**Assigned task**
Copy out each line of the material in which the word "preview" appears.

**Input material**

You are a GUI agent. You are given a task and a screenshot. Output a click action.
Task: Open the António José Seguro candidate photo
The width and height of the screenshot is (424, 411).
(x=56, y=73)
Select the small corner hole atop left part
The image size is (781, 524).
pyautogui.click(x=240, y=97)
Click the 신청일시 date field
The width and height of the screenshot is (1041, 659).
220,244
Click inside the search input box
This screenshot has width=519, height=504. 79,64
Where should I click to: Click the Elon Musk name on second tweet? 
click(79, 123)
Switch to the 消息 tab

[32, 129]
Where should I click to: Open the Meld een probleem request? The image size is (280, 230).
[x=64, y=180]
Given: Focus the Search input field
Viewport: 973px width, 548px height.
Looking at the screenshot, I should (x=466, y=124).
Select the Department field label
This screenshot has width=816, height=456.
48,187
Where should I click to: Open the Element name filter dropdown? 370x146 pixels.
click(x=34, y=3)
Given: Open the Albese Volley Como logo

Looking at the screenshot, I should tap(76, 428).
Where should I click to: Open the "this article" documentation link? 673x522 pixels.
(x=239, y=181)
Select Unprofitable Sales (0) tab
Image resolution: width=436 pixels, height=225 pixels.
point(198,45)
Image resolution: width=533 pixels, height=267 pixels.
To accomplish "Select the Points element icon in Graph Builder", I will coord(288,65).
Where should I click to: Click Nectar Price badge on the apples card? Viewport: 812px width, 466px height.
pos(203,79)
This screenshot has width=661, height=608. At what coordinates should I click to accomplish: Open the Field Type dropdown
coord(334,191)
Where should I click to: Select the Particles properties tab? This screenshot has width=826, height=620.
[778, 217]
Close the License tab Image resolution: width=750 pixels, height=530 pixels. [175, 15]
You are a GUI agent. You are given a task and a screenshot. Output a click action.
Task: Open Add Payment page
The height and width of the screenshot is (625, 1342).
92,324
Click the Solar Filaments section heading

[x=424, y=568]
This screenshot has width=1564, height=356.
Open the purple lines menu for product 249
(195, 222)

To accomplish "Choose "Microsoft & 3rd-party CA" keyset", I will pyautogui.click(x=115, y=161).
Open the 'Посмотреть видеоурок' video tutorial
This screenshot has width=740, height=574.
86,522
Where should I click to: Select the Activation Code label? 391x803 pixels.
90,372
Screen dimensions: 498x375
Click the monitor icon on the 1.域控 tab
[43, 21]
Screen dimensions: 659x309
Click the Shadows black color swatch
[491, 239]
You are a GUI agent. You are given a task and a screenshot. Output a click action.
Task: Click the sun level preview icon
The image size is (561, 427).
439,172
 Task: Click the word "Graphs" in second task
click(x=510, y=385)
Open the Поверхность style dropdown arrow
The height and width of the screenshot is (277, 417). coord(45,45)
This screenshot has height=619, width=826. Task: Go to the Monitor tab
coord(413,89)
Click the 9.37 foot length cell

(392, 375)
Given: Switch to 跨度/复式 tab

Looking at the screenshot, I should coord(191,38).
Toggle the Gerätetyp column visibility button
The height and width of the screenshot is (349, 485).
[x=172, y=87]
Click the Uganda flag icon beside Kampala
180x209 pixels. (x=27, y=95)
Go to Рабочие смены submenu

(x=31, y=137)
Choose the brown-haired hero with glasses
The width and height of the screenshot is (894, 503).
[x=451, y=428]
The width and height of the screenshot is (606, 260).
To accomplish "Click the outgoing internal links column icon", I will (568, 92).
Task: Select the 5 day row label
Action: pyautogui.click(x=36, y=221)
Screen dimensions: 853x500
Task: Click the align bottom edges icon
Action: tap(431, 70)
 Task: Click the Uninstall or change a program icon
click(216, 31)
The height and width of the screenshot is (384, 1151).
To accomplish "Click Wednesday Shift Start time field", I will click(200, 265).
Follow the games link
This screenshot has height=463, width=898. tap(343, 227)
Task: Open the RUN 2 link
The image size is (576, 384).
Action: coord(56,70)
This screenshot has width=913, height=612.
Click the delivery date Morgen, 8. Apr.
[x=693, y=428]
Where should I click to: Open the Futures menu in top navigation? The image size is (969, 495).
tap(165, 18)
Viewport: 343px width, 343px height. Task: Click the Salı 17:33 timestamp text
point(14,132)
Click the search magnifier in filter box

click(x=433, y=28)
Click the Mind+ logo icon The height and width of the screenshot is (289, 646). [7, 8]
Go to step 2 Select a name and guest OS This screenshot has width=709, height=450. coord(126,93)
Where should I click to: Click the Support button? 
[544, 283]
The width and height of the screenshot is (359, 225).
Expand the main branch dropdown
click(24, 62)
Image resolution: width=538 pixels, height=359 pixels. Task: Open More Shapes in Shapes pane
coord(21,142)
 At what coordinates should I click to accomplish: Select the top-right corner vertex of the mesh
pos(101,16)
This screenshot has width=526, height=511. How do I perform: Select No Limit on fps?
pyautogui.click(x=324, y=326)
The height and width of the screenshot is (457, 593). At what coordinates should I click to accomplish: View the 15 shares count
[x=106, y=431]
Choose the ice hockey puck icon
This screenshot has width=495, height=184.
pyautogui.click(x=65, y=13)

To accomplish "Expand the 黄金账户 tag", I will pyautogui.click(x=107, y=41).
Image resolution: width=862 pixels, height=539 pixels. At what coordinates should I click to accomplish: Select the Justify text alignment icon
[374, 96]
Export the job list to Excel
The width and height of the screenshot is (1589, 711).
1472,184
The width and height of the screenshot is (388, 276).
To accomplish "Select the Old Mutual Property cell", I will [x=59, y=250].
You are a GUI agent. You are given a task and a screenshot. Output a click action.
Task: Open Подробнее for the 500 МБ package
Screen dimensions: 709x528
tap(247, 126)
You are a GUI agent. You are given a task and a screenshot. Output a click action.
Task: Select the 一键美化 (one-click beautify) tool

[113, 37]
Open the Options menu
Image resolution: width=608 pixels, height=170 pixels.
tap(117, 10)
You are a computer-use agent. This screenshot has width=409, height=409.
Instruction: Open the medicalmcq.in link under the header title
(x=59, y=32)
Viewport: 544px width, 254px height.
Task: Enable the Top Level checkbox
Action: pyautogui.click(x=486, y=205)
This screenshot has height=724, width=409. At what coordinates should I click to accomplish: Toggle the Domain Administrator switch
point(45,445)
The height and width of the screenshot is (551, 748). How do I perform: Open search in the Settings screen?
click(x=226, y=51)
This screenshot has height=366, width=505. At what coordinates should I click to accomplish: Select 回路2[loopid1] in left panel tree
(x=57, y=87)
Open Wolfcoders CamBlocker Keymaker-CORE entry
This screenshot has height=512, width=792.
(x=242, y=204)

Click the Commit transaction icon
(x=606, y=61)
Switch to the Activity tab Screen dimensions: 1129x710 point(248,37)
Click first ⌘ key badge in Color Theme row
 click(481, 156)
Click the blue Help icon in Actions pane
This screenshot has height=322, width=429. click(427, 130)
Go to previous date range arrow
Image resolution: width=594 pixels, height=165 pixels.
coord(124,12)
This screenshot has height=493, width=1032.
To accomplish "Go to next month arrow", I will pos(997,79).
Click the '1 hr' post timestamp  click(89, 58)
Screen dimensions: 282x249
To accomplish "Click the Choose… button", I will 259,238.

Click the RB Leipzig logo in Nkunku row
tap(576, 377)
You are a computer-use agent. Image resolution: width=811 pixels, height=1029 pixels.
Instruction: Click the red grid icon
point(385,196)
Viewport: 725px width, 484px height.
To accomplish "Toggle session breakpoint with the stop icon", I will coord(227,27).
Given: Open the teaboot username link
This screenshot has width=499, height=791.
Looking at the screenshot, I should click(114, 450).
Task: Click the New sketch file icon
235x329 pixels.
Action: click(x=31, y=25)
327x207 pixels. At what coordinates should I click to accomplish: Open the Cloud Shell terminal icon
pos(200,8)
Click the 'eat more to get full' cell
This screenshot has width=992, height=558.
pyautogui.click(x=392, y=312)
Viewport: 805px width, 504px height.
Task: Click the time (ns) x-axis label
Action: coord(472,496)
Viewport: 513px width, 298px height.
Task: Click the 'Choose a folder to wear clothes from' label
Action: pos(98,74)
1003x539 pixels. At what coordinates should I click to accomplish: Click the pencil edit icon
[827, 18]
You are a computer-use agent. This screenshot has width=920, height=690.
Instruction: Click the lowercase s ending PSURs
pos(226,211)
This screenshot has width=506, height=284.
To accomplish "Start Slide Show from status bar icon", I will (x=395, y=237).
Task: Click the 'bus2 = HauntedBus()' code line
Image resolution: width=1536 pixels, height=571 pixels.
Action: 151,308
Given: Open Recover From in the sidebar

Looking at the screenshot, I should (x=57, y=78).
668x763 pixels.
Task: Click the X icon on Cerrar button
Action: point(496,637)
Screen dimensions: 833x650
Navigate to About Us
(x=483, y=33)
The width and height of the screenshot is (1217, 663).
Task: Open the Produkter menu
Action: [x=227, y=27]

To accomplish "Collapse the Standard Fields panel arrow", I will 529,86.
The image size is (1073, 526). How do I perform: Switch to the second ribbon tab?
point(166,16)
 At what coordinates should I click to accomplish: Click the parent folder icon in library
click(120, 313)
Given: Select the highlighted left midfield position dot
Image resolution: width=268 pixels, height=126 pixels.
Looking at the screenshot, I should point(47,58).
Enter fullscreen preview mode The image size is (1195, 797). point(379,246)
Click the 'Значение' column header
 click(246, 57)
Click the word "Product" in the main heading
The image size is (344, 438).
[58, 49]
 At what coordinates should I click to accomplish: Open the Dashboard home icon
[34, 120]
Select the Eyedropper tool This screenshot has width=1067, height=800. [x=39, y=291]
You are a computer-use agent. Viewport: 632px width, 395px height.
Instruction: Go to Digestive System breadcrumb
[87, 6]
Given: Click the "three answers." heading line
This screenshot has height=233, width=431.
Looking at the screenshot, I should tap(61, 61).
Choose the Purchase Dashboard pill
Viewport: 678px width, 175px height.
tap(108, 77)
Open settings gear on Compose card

**Answer space**
Task: Click the sun level preview icon
Enter fullscreen preview mode The image size is (1195, 797). point(379,246)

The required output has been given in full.